Saturday, January 3, 2009

Lucky

Sometimes I just marvel at how well things have gone. It's so easy to slip into disgruntlement, and so much harder to be optimistic and recognize how good things are. I have a wonderful wife (it still makes me giggle saying that word), I'm doing work I love, got good friends, great apartment, etc. This year, I had a movie and a book come out. Both separate dreams of mine, and both accomplished nearly simultaneously. And yet sometimes I can go into a funk. It's usually about things outside my control...the economy, crime, politics, disasters in other countries. I have this talent for knitting together several events into a tapestry of despair. It's amazing how quickly that kind of stuff can just unravel into dust on the air if you look at it hard enough.

I've been thinking a lot about a similar subject, having to do with our neighborhood. When we first moved into the Mission, there were a couple shootings 10 blocks away or so, and an article came out in the Chron about a gang war/killing spree in the area. We were terrified, of course, and spent the first several weeks tiptoeing around, worried at night, etc. Part of the problem was that we'd been living in a more residential neighborhood for a year and got a little softened up. But also, there was this cloud of fear we walked into. Well, as time went on, we noticed there weren't really any menacing folks around, people were walking freely, and we relaxed a bit. Now we're at the end of the year, and the Chron puts out a map of the homicides for the last two years in the city...There were exactly the same amount as 2007 overall, and basically the same amount in the Mission. Now, all murders are bad things, and the number is higher than anyone would want it to be, but nothing had actually changed. We had been whipped up into this "Mission is in a frenzy of blood" worry, and in fact it was just the same amount of dangerous as it has been.

I felt like such a tool.
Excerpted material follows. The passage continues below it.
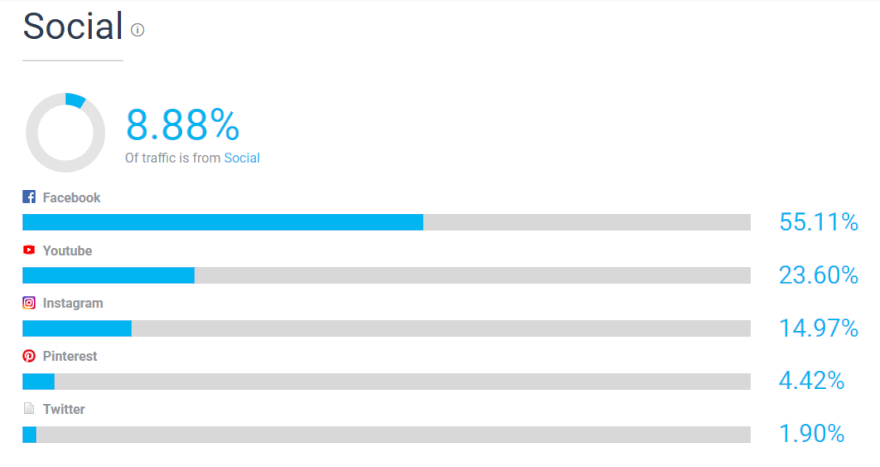880x467 pixels.
Task: Click the Youtube play logo icon
Action: 29,250
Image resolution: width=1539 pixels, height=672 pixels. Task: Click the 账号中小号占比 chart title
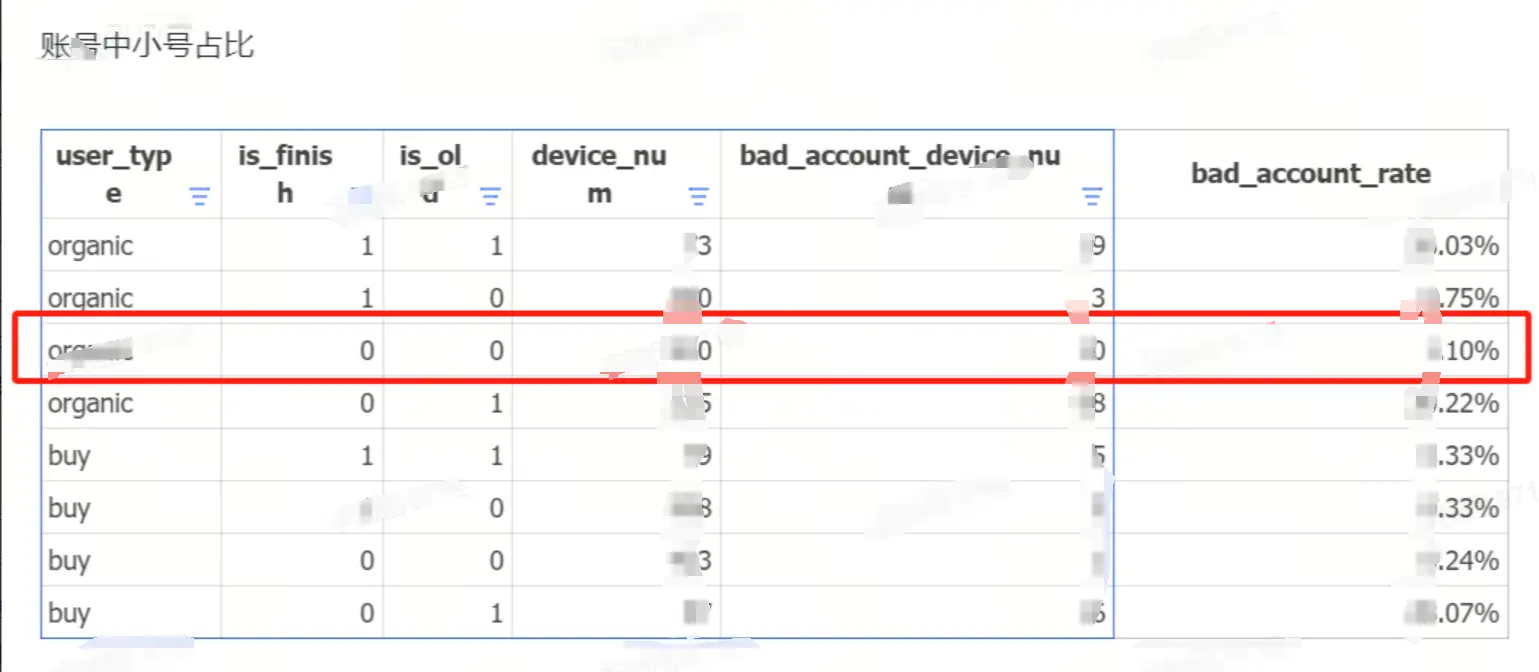pos(147,45)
It reminded me of that segment in "Bowling for Columbine" about fear, and how useful it is to keep people divided and distracted. Caution and safety are a great plan, but being governed by fear is not. And I had gone for it hook line and sinker. Grr...I had even worked in journalism, I know full well that no editor is gonna go for a story titled "Mission goes three months without a single homicide." But still, I'm so gullible for drama.

I'm not advocating for being a pollyanna and just embracing every gangster you see and putting flowers in their hair, but there is a way to just stay focused on what you actually observe around you. For instance, apparently the economy is collapsing, but actually most of the people I know make enough to live on. Why is it embarrassing, why do I even have to explain that I'm not a pollyanna because I feel slightly optimistic? Or maybe a better way is to say that I'm not really optimistic, but I'm willing to wait and see what happens. I can see forces going toward the light and forces going toward the dark, and when I'm really honest with myself I don't really know which way things are going to turn. Just two years ago it looked like all was darkness, and then Obama won. But meanwhile the economy goes into a tailspin. Which is the real frame of mind? I don't know, but there's just as many reasons to choose either darkness or light. Choosing darkness sure seems safer though.